2. On page 3, the authors write “To further address the possibility that the PY proteins adopt the DJR fold, we used structural modeling followed by the assessment of the resultant model.” Structural modeling as done in this study is not really a reliable assessment tool for homology. Unrelated sequences have been wrongly fitted on to structures in other studies. The evidence provided in the previous paragraph is sufficient to establish a sequence relationship.

Authors’ response: This is a debatable issue. Certainly, unrelated sequences have been claimed to fit a particular structure on multiple occasions (just as unrelated sequences have been aligned to falsely claim homology). Nevertheless, we tend to believe that the quality of the model matters. This brief article, in any case, is not the place to plunge into such a general methodological debate, so we changed the language in question to make the text more neutral, in particular “To further examine the relationship between the PY proteins and viral capsid protein known to adopt the DJR fold, we used structural modeling…”

3. The relationship of PgVV_00012 to the capsid jelly rolls is not written in a convincing way. The authors should provide appropriate statistics.

Authors’ response: In the revised manuscript we have provided the E value for the hit between PgVV_00012 and the PY protein of P-3_NV (which is 0.01). We also pointed out that the predicted secondary structure of PgVV_00012 is consistent with the DJR topology, as is evident from the alignment shown in Additional file 4 : Figure S3.

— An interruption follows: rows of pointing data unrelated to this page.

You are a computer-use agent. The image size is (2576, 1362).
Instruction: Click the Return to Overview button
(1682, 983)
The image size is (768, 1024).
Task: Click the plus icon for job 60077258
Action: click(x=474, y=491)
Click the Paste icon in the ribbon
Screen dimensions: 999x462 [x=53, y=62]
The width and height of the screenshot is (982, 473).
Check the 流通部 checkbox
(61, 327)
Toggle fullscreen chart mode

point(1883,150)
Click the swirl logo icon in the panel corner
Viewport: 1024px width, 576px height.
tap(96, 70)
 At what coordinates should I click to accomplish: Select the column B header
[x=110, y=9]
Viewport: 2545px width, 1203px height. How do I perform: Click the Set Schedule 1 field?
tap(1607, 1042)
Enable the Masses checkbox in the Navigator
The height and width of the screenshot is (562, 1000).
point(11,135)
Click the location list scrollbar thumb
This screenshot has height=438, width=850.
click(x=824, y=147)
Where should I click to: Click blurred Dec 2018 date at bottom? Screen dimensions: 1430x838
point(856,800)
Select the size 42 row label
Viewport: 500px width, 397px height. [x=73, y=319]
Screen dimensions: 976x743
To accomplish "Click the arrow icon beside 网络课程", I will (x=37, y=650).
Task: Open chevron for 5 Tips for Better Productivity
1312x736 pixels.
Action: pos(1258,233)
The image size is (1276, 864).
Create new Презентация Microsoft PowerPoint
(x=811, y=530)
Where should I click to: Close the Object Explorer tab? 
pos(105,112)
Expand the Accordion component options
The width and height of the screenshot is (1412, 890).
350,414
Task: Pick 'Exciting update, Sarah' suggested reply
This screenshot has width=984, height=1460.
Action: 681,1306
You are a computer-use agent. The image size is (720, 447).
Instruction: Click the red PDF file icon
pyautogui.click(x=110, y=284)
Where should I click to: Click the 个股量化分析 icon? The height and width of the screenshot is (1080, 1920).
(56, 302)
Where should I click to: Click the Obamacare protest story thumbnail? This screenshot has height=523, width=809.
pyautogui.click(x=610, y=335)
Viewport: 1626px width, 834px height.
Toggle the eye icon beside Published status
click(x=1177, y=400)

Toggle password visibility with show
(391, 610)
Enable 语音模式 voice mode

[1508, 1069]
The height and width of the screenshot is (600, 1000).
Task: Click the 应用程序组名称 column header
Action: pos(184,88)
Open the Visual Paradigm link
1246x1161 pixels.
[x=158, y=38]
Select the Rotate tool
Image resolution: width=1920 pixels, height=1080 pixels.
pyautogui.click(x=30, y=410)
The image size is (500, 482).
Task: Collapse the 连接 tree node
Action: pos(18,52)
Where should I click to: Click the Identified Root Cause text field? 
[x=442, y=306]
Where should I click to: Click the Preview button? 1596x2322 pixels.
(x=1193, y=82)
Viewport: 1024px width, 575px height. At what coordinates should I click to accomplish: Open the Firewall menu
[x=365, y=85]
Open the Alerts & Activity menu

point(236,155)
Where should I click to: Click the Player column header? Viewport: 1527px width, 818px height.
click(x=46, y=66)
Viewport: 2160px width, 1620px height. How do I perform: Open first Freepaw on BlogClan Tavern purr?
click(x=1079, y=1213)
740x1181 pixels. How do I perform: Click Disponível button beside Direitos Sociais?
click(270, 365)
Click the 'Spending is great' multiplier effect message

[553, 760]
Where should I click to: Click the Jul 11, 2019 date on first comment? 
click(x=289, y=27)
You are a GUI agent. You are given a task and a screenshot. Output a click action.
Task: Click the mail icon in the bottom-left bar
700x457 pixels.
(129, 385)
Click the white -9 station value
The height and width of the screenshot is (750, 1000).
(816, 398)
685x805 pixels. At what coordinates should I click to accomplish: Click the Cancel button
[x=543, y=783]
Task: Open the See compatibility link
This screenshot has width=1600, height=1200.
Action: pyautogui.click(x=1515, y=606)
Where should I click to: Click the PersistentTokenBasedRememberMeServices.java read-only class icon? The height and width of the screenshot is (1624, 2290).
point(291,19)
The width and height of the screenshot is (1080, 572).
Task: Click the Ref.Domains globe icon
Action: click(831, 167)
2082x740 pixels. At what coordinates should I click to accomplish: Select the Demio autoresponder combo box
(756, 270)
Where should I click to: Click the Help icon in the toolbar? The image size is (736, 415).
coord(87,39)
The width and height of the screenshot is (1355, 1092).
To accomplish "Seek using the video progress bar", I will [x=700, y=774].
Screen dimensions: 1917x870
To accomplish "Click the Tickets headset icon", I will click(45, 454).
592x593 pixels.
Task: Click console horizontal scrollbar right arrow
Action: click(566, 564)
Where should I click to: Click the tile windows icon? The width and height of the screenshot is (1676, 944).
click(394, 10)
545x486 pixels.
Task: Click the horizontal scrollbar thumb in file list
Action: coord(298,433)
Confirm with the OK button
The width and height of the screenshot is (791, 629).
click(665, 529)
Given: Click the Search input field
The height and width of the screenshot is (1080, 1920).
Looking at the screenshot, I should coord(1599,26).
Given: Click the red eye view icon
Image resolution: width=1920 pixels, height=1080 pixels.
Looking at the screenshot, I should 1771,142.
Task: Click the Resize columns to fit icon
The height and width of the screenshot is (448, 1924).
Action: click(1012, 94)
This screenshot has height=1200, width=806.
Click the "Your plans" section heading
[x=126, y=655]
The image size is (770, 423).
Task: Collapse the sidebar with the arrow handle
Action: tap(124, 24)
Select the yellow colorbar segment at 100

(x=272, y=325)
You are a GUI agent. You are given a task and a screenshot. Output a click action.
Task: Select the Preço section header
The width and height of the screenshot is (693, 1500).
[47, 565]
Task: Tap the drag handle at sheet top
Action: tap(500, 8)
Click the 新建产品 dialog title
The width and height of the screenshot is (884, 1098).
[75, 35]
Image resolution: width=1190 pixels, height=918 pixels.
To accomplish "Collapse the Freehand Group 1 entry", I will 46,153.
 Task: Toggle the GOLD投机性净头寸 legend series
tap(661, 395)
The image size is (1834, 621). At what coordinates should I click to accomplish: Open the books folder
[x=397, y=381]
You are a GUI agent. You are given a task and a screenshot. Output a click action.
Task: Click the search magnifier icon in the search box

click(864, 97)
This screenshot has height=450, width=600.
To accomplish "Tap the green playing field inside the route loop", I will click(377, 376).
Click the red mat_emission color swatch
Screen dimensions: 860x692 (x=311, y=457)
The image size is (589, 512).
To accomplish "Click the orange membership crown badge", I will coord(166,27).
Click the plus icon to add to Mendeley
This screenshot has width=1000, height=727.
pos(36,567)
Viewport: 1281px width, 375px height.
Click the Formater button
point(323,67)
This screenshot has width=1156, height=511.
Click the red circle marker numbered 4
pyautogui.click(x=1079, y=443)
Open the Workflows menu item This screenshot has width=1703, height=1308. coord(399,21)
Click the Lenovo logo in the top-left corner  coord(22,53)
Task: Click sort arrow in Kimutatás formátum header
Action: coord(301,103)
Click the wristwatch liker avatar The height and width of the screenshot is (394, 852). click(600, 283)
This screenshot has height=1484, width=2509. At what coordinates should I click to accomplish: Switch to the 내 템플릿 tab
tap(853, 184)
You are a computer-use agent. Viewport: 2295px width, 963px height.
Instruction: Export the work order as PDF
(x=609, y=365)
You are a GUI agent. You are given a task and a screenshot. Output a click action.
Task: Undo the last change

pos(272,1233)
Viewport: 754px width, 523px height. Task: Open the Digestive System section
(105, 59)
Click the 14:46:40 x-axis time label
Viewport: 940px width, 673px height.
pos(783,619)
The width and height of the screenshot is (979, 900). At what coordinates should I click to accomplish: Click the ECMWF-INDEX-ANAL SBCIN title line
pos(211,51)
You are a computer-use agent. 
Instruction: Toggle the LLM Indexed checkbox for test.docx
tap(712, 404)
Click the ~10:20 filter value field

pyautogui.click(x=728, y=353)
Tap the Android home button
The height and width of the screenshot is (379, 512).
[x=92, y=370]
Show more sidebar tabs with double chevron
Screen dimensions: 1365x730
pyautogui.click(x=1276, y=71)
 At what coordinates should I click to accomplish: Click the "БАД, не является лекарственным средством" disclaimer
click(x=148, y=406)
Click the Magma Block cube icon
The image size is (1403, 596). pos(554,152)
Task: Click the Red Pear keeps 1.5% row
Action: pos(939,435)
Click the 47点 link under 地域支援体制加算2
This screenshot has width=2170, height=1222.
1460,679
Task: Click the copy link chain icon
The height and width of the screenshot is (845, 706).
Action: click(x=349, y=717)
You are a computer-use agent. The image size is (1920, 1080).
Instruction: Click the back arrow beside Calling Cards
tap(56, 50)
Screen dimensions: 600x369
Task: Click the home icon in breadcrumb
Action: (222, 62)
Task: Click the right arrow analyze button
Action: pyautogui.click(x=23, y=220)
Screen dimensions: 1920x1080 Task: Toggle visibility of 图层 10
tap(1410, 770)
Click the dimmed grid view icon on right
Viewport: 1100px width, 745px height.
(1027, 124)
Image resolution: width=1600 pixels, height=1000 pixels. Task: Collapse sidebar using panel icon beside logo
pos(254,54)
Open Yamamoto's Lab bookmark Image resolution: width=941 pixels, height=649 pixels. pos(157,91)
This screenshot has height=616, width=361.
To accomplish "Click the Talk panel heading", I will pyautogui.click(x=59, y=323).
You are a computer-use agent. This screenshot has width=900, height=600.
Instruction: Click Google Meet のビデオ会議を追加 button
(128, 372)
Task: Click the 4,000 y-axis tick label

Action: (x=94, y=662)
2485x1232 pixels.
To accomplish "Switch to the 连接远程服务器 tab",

4. The sequence of the Tlr penton protein is not provided. The supplementary alignment (S2) only shows one Tlr protein (which one is it?). The sequence might either be shown in an alignment or separately in the supplement.

Authors’ response: All protein sequences shown in the former Figure S2 (currently Additional file 3 : Figure S2) correspond to the penton proteins. Fasta-formatted sequences of all polinton proteins (including the one from Tlr) shown in the figure are now provided in the Additional file 5 .

5. It would help a reader if the major clades were labeled in Figure 2. This can be done either by using brackets or colored branches.

Authors’ response: Although we appreciate the suggestion, we think that further modifications to the figure would make it excessively crowded, especially now that the species names were expanded.

Reviewer 2: I.King Jordan (Department of Biology, Georgia Institute of Technology)

In this Discovery Note, Krupovic et al. make the case that two families of repetitive sequence elements, the Polintrons (Mavericks) and Tlr elements, formerly thought to be DNA transposons are more likely to be bona fide DNA viruses. The evidence in support of this assertion consists of deep sequence conservation and structural comparisons revealing that these families of genomic elements encode both major and minor viral capsid proteins, with the major capsid protein adopting the canonical jelly-roll structural topology. Such capsid proteins have previously been designated as features that distinguish viruses from transposons. This work reported here appears to be technically sound and the reasoning behind the authors’ argument for considering these mobile genetic element families is compelling.

My only suggestion is that they consider adding a figure to the paper that is a scheme illustrating the relationships between what they are designating as ‘Polintoviruses’ here and other families of DNA viruses in eukaryotes. Such an illustration could help to clarify the argument they make based on the tree topology shown in Figure 2 and may also underscore the continuity between viral and transposon states that they allude to in the manuscript.

Authors’ response: We certainly appreciate the importance of the relationships between Polintoviruses and other viral families but have to note that this is a major subject that goes far beyond the scope of the present brief note. We are preparing a new manuscript that will be dedicated to the implications of these relationships for the evolution of viruses.